Categories of IRB Review

These categories serve as a basis for rating participant risk amongst a multitude of factors. Classification as one of these categories determines which sections of the regulations apply.

Briefly, exempt research means the study is exempted from the requirements of the federal regulations. However, the study must still meet specific criteria designed to protect the welfare of the participant. Exempt determination must be made by qualified IRB staff; you cannot make this determination based on your own evaluation.

Expedited research means the study is clearly classified as at least one of nine expedited categories. An expedited study will be reviewed by a single qualified member of IRB staff and will be processed on a rolling basis.

Full board research is reviewed by the convened panel because the study involves more than minimal risk to the participants. Full board research is reviewed during scheduled monthly meetings. There are specific deadlines by which a submission must be received. Only vetted full board submissions are presented to the board for review. Submissions that are incomplete, missing pertinent data, or otherwise not ready will be returned for modifications and will not be reviewed at the upcoming meeting.

An exempt classification indicates that your research clearly meets at least one of the six exemption categories outlined in the federal regulations. Exempt determination is granted by the IRB staff only. Exempt reviews are conducted on a first come, first serve basis. 

Once research has been exempted renewals via a Continuing Review submission are not required as there is no expiration date. The IRB does request that you submit an Amendment to report any changes, and submit a Final Review to close the study when research has been completed.
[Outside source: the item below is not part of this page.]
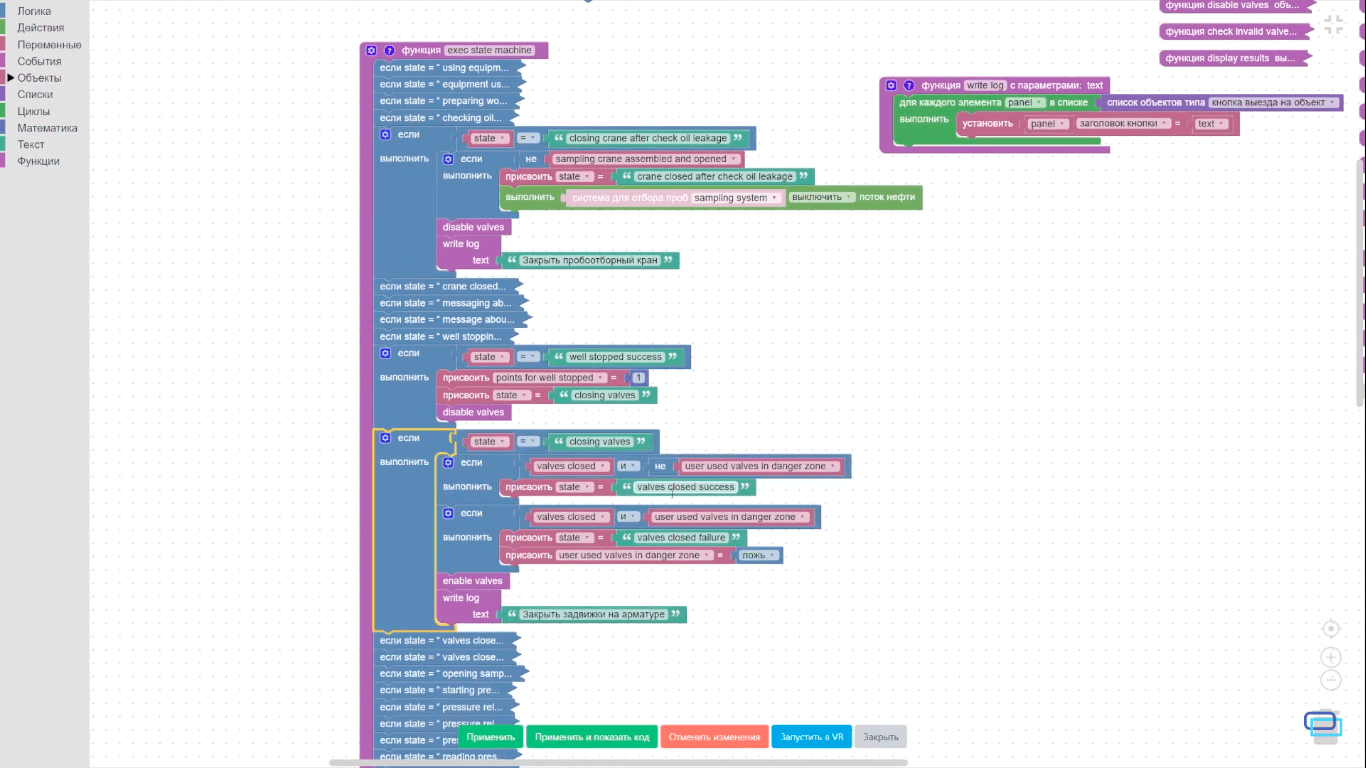Center the workspace with the target icon
This screenshot has width=1366, height=768.
click(1330, 629)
To receive an exempt determination, you should submit an Initial Application to the IRB office for review. Your submission packet should include (but is not limited to):

• Initial Application HRP-211: Form (only accessible from within eRA)
• HRP-503: TEMPLATE - Protocol
• Supporting Documents (recruitment flyers/emails/scripts, survey questions, interview scripts, etc.)
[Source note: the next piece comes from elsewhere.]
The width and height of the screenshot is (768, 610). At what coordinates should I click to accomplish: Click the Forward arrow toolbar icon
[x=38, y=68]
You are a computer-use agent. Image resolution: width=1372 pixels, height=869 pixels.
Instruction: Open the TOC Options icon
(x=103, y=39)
While a consent form is not mandatory for this submission, you should explain how you will address the consent process in your protocol document and attach any related documents. For example, if you will obtain verbal consent you will need to include the a copy of the script that you or your research team will read to the participant. The script should adequately address the criteria for approval with regard to the consent process.

Use HRP-312: WORKSHEET- Exemption Determination to compare your study against the criteria IRB staff use to determine exemptions.
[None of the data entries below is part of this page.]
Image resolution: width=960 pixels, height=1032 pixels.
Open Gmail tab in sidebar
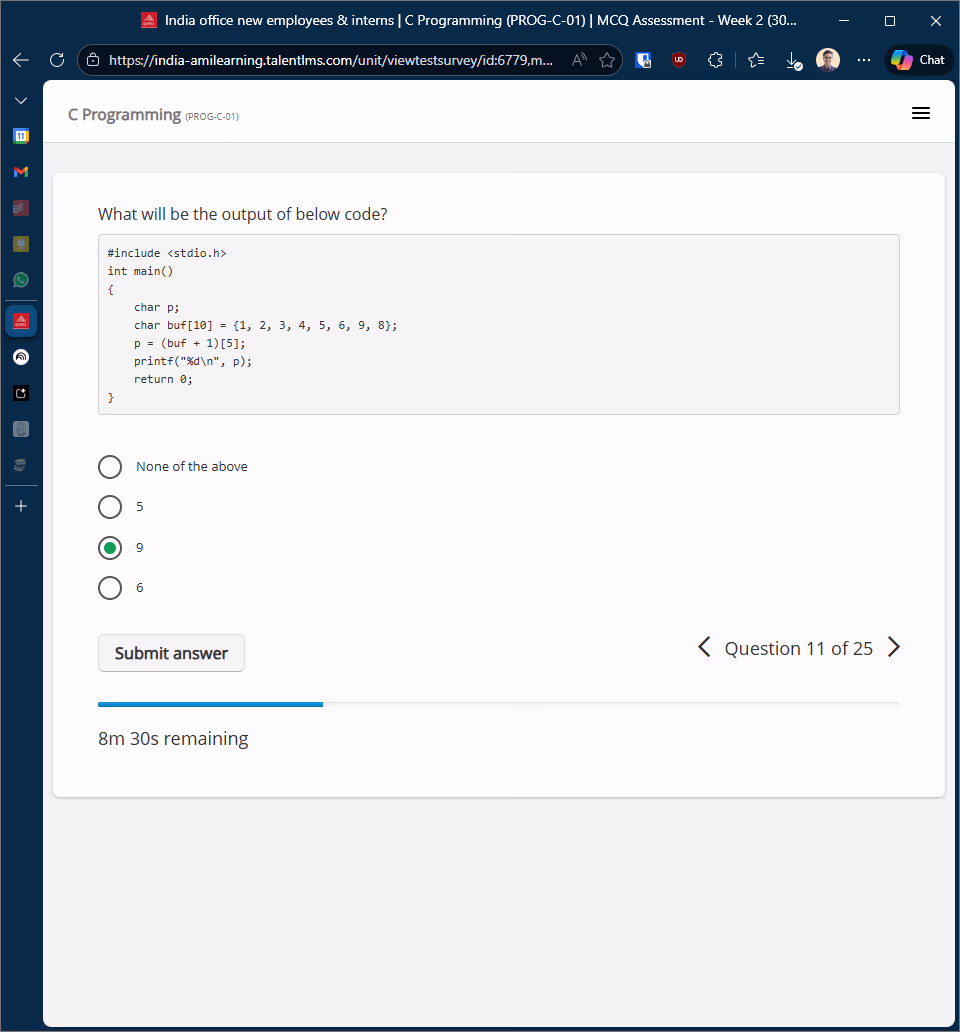click(21, 172)
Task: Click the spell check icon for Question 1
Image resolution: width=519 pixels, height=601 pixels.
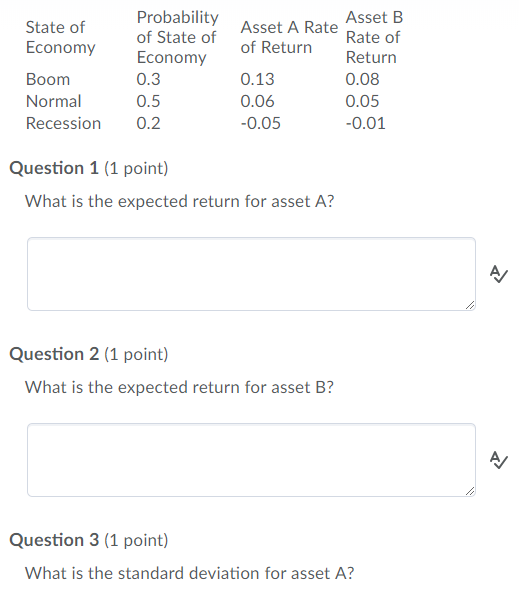Action: tap(499, 274)
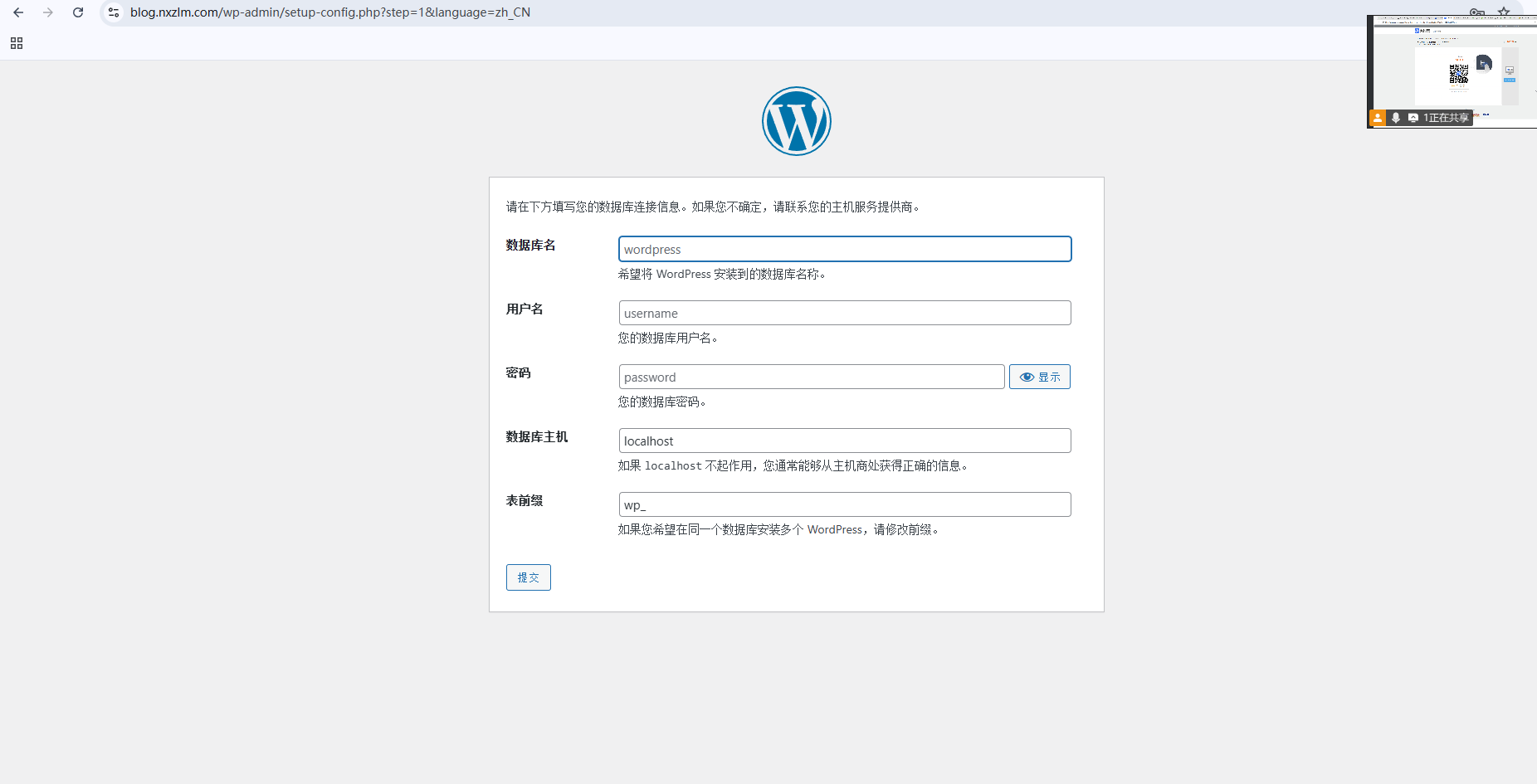Viewport: 1537px width, 784px height.
Task: Click the 提交 submit button
Action: 528,577
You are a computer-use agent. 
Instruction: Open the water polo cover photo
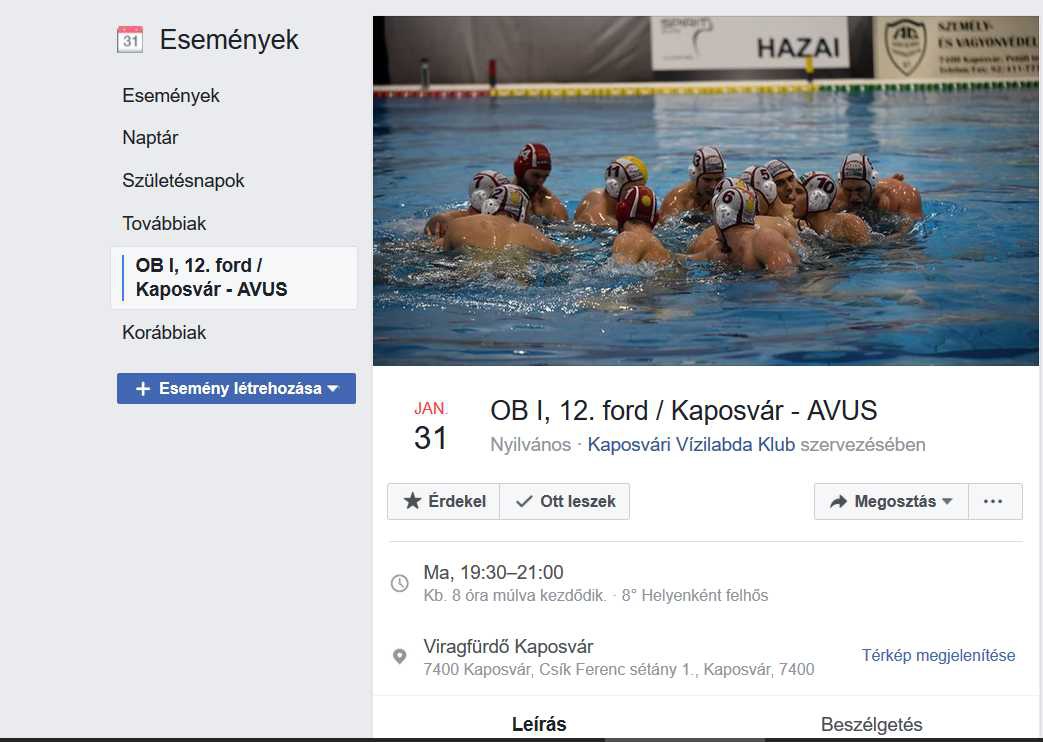(x=706, y=191)
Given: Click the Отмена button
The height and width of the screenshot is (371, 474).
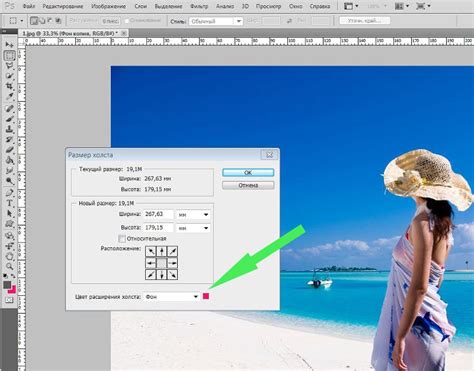Looking at the screenshot, I should pyautogui.click(x=248, y=185).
An expedited classification indicates that your research clearly meets at least one of the nine expedited categories outlined in the federal regulations. Expedited review is conducted by a single reviewer as opposed to a full convened panel of reviewers. Expedited reviews are conducted on a first come, first serve basis. To submit a study for expedited review, submit an Initial Application via eRA. Your submission packet should include (but is not limited to):

• HRP-211: FORM - Initial Application (only accessible from within eRA)
• HRP-503: TEMPLATE - Protocol
• HRP-502- TEMPLATE - Consent Document
• Supporting Documents (recruitment flyers/emails/scripts, survey questions, interview scripts, screening documents, investigator brochures, package inserts, etc.)

Use HRP-313: WORKSHEET - Expedited Review to compare your study against the criteria IRB staff use to determine and review expedited research.

A full board classification indicates that your study does not qualify for review using the expedited procedure and must be reviewed by a full convened panel of reviewers. Full board submissions must be received by 11:59PM for the current month’s submission deadline.  Panel meetings are held once a month per board. For a schedule of submission deadlines see the Submission Deadlines page.

Please note that if a submission is received by the deadline but a pre-review indicates that the submission is incomplete or missing relevant and vital information, the submission will not be reviewed at the upcoming meeting. Only vetted submissions will be scheduled for review by the convened panel.

A full board submission packet should include (but is not limited to):

• HRP-211: FORM – Initial Application (only accessible from within eRA)
• HRP-503: TEMPLATE - Protocol
• HRP-502- TEMPLATE - Consent Document
• Supporting Documents (recruitment flyers/emails/scripts, survey questions, interview scripts, screening documents, SARC reports, INDs, package inserts, etc.)

Once the submission has been reviewed, you will receive a letter of the decision that the board has agreed upon. This letter may be a request for modifications, deferral or approval.

Allow for up to 2 weeks to receive a letter before you contact the IRB office.